Directions for this task »
Please count the lines in the data below that mention the word "таксонов", then give only the total.

Records from a dataset
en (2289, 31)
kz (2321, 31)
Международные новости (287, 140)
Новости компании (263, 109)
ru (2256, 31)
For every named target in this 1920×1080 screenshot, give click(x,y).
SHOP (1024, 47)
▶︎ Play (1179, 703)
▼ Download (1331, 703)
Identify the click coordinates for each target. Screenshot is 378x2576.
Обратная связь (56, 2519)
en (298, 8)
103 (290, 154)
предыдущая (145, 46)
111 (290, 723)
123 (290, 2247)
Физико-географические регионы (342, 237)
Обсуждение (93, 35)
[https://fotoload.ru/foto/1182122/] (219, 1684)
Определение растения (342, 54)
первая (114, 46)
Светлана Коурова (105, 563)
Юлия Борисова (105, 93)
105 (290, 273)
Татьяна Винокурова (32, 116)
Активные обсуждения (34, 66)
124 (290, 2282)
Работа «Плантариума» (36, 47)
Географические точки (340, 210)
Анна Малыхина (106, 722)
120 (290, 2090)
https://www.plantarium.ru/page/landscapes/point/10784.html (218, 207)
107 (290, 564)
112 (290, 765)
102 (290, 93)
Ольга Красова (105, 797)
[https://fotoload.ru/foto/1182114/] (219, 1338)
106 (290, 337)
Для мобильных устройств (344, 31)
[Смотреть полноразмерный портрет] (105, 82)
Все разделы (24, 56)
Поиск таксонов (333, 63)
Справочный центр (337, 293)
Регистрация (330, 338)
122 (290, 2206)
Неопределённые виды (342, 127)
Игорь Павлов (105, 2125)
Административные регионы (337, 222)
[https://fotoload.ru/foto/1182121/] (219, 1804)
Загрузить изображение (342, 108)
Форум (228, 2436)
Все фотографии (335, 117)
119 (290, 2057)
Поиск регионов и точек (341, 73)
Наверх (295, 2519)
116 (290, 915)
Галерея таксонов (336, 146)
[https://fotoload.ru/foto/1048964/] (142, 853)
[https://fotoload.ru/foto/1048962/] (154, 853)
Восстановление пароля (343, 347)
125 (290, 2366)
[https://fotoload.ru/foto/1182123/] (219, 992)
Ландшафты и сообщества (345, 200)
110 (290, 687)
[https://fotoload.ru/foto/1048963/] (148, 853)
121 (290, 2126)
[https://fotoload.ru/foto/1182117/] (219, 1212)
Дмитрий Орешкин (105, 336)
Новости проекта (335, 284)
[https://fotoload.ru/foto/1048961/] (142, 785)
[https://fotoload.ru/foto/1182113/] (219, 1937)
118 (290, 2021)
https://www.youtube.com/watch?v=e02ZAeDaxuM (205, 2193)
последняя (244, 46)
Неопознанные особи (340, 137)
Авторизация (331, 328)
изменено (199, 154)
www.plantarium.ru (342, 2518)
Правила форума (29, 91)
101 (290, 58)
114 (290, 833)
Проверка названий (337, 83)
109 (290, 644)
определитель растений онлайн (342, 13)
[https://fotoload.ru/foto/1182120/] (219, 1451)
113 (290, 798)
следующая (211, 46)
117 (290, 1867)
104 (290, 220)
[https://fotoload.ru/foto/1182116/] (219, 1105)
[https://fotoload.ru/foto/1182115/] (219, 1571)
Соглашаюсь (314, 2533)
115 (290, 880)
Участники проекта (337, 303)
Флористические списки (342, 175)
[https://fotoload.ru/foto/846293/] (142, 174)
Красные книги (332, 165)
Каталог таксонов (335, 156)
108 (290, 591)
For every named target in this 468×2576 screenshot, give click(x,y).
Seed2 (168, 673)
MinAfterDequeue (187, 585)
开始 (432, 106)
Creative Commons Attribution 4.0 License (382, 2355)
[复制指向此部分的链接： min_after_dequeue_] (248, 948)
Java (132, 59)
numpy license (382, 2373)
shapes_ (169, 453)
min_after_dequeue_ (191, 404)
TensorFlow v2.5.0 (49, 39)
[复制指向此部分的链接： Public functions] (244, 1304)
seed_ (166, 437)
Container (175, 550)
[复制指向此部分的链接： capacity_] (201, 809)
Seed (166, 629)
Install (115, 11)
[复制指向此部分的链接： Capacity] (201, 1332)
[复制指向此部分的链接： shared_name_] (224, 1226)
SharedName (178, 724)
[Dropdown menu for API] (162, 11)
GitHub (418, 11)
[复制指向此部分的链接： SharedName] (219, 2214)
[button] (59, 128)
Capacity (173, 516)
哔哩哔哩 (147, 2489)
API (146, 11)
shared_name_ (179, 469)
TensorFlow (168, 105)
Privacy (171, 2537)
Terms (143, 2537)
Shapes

Response to this exercise »
3